There is a privilege-escalation vulnerability in several versions of Ubuntu that results from the fact that the operating system fails to check permissions when users are creating files in some specific circumstances.
Security researcher Philip Pettersson discovered the vulnerability and reported it to Canonical, which maintains Ubuntu. The company has patched the bug, which is present in versions 12.04, 14.04, 14.10, and 15.04. If a local attacker is able to exploit the vulnerability he could get a root shell on a target machine. The vulnerability itself lies in the overlayfs component of Ubuntu, a file system that is designed to be a writeable filesystem in cases where an underlying one is read-only.

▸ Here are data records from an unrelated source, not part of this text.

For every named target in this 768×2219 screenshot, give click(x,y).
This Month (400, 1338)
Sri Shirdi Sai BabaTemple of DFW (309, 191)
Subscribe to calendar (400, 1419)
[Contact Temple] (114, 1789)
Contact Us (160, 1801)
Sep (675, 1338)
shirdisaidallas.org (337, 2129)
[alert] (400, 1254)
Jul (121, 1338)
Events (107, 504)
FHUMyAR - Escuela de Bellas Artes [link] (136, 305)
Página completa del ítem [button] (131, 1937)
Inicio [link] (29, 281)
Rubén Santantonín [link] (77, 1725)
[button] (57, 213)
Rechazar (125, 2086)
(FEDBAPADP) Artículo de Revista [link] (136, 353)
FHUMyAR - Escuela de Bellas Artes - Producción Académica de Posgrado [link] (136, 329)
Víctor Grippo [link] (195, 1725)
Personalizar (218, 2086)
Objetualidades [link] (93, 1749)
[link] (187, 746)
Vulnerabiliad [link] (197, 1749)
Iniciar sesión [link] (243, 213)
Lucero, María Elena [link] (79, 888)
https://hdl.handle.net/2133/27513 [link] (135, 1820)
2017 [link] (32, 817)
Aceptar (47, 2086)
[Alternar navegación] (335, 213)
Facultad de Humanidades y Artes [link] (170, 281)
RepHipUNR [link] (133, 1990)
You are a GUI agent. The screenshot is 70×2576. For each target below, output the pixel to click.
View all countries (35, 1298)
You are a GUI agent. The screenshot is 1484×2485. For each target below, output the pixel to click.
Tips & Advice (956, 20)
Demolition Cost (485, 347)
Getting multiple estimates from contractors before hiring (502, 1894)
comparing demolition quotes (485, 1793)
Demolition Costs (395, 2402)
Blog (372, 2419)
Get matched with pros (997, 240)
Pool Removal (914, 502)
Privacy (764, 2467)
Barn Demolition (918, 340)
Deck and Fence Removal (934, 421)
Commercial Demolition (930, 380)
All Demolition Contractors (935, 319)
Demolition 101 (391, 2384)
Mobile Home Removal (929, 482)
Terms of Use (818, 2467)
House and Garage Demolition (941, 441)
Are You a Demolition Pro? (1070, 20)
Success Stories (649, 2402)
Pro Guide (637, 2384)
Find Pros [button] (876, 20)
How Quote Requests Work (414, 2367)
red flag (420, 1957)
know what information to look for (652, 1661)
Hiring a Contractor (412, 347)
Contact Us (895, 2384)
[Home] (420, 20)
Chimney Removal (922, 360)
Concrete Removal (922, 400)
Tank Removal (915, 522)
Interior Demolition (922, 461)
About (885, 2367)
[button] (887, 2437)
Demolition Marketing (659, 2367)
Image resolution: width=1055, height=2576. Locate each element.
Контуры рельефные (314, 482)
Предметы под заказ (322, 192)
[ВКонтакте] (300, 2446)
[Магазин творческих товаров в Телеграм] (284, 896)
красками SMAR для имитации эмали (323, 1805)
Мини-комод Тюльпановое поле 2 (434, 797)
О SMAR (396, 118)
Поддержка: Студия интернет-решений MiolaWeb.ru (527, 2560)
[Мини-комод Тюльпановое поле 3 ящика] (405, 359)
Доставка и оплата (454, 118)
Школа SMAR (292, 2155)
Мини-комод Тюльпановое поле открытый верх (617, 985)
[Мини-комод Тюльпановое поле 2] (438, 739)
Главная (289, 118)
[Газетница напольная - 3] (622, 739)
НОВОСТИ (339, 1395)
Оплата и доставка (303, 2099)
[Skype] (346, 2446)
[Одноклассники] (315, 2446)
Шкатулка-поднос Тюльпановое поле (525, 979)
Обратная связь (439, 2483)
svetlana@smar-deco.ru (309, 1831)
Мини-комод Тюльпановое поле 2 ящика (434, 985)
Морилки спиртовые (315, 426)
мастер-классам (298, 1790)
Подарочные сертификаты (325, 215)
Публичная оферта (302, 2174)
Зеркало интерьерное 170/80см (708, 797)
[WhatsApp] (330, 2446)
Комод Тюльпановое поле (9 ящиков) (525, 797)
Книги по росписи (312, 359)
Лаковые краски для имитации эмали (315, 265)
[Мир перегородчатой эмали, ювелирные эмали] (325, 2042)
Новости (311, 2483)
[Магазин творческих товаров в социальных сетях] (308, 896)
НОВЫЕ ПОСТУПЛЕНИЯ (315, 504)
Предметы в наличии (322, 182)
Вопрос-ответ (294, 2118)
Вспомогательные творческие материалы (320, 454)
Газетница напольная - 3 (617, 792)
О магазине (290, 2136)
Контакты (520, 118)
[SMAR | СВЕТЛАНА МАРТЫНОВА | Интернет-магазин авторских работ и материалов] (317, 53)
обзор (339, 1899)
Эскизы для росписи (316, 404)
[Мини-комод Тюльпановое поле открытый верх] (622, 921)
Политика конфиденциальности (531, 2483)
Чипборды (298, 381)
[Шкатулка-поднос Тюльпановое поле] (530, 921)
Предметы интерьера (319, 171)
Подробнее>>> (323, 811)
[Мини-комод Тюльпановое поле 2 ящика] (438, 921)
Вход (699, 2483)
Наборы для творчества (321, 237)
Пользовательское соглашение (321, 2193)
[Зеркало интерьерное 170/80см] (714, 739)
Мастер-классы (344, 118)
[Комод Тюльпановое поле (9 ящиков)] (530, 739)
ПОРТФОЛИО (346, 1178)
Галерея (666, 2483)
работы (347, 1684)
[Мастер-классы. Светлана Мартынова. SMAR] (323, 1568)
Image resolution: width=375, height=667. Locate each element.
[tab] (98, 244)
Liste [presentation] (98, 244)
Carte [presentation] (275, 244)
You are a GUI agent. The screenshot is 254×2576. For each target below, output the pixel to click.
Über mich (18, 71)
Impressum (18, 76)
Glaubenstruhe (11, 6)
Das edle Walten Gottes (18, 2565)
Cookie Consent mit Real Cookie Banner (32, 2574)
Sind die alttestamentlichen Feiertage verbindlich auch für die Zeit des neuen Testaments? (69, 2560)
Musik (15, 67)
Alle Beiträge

“The overlayfs filesystem does not correctly check file permissions when creating new files in the upper filesystem directory. This can be exploited by an unprivileged process in kernels with CONFIG_USER_NS=y and where overlayfs has the FS_USERNS_MOUNT flag, which allows the mounting of overlayfs inside unprivileged mount namespaces. This is the default configuration of Ubuntu 12.04, 14.04, 14.10, and 15.04,” the advisory from Pettersson says.
Pettersson has developed and published a proof-of-concept exploit for the Ubuntu vulnerability that gives the user a root shell. He said an attacker also would have the ability to list the contents of any directory on the machine, regardless of the permissions.
“The ovl_copy_up_* functions do not correctly check that the user has permission to write files to the upperdir directory. The only permissions that are checked is if the owner of the file that is being modified has permission to write to the upperdir. Furthermore, when a file is copied from the lowerdir the file metadata is carbon copied, instead of attributes such as owner being changed to the user that triggered the copy_up_* procedures,” the advisory says.
The patch for this vulnerability, CVE-2015-1328, caused a problem with version 12.04 of Ubuntu.
“The Fix for CVE-2015-1328 introduced a regression into the Linux kernel’s overlayfs file system. The removal of a directory that only exists on the lower layer results in a kernel panic,” a separate Ubuntu advisory says.